Storming of Fort Oswego by 2nd Bn Royal Marines
Unit/ Formation: Royal Marines
Location: North America
Period/ Conflict: War of 1812
Date/s: 6 May 1814
A British naval force attacked Fort Oswego on 6 May 1814 during the War of 1812. An important American supply depot, it was situated on Lake Ontario in New York.
During the early months of 1814, while Lake Ontario was frozen, the British and American naval squadrons had been building two frigates each, with which to contest command of the lake during the coming campaigning season. The British under Commodore Sir James Lucas Yeo were first to complete their frigates on 14 April, but when the Americans under Commodore Isaac Chauncey had completed their own, more powerful, frigates, Yeo's squadron would be outclassed.
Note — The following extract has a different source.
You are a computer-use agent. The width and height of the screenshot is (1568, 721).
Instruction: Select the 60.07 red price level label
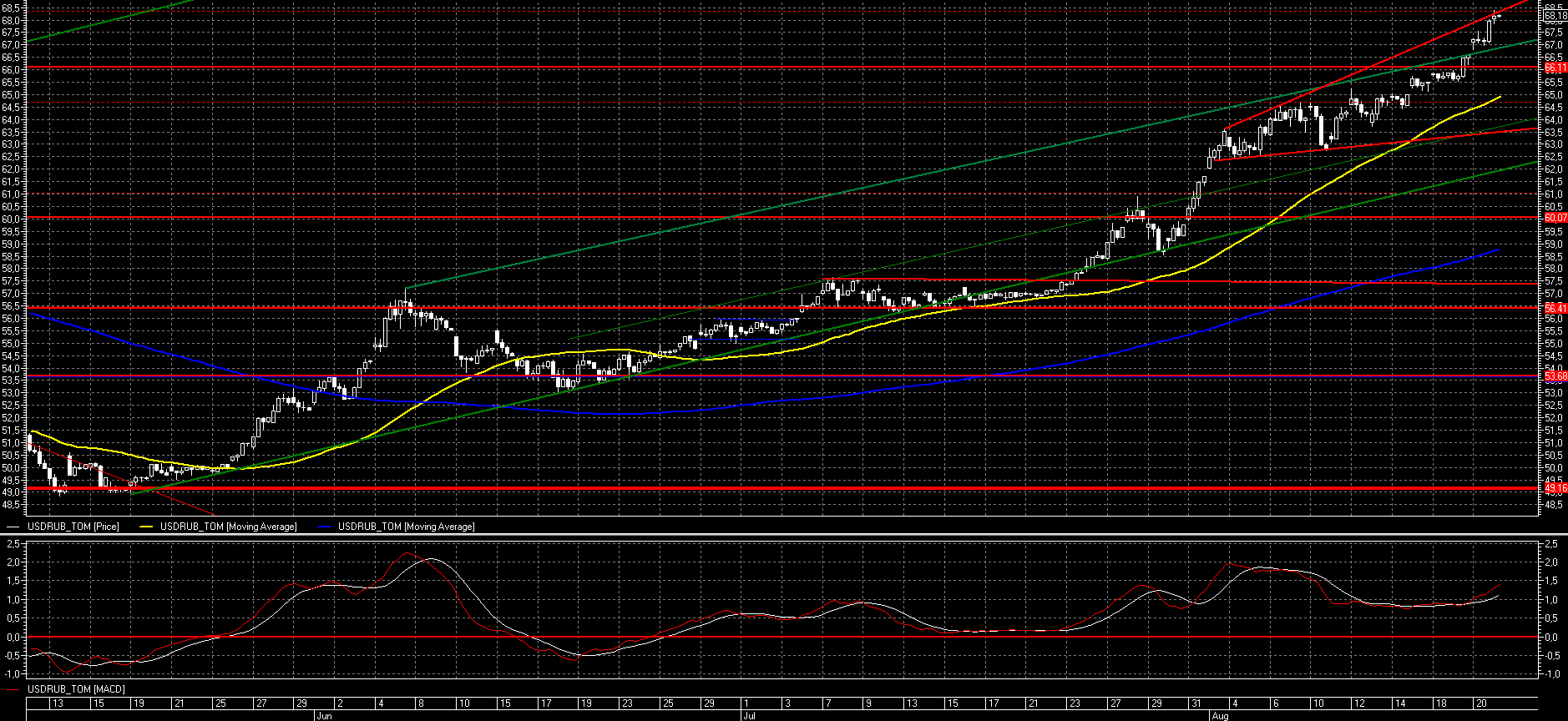tap(1555, 218)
Lieutenant General Sir Gordon Drummond, the Lieutenant Governor of Upper Canada, suggested using the interval during which Yeo's squadron was stronger than Chauncey's to attack the main American harbour and base at Sackett's Harbor, New York. Most of its garrison had marched off to the Niagara River, leaving only 1,000 regular troops as its garrison. Nevertheless, Drummond would require reinforcements to mount a successful attack on the strongly fortified town, and the Governor General of Canada, Lieutenant General Sir George Prevost, refused to provide these.
Instead, Drummond and Yeo decided to attack the smaller post at Fort Ontario.
This fort, with the nearby village of Oswego, New York, was a vital staging point on the American supply route from New York. Ordnance, food and other supplies were carried up the Mohawk River and across Lake Oneida, to Oswego, before making the final leg of the journey across the southeast corner of Lake Ontario to Sackett's Harbor.
Drummond and Yeo had reliable information that the garrison of the fort numbered only 290 regulars, and believed that thirty or more heavy guns intended for Chauncey's ships under construction at Sackett's Harbor were waiting there. They planned, by capturing Oswego, to capture these guns and thereby retain Yeo's advantage over Chauncey.
A landing force commanded by Lieutenant-Colonel Victor Fischer, consisting of 2nd Battalion, The Royal Marines under Lieutenant Colonel James Malcolm, a company of the Glengarry Light Infantry, a company of the Regiment de Watteville and a detachment of 200 sailors, were to be landed while the frigates HMS 'Prince Regent' and HMS 'Princess Charlotte' engaged Oswego's guns.
The British landed at about two o'clock. Almost all the troops landed in deep water and their ammunition was soaked and made useless. Nevertheless, they fixed their bayonets and advanced under heavy fire. While the company of the Glengarry Light Infantry cleared woods to the left of the main attack and the sailors advanced on the village, the main body of the troops made a frontal attack against the fort.
American foot soldiers drawn up on the glacis fell back into the fort. As the attackers reached the top of the glacis, the defenders abandoned the fort and fled.
After destroying the defences and capturing supplies and several American schooners, the British withdrew.
2nd Battalion, Royal Marines casualties; 7 killed and 33 wounded.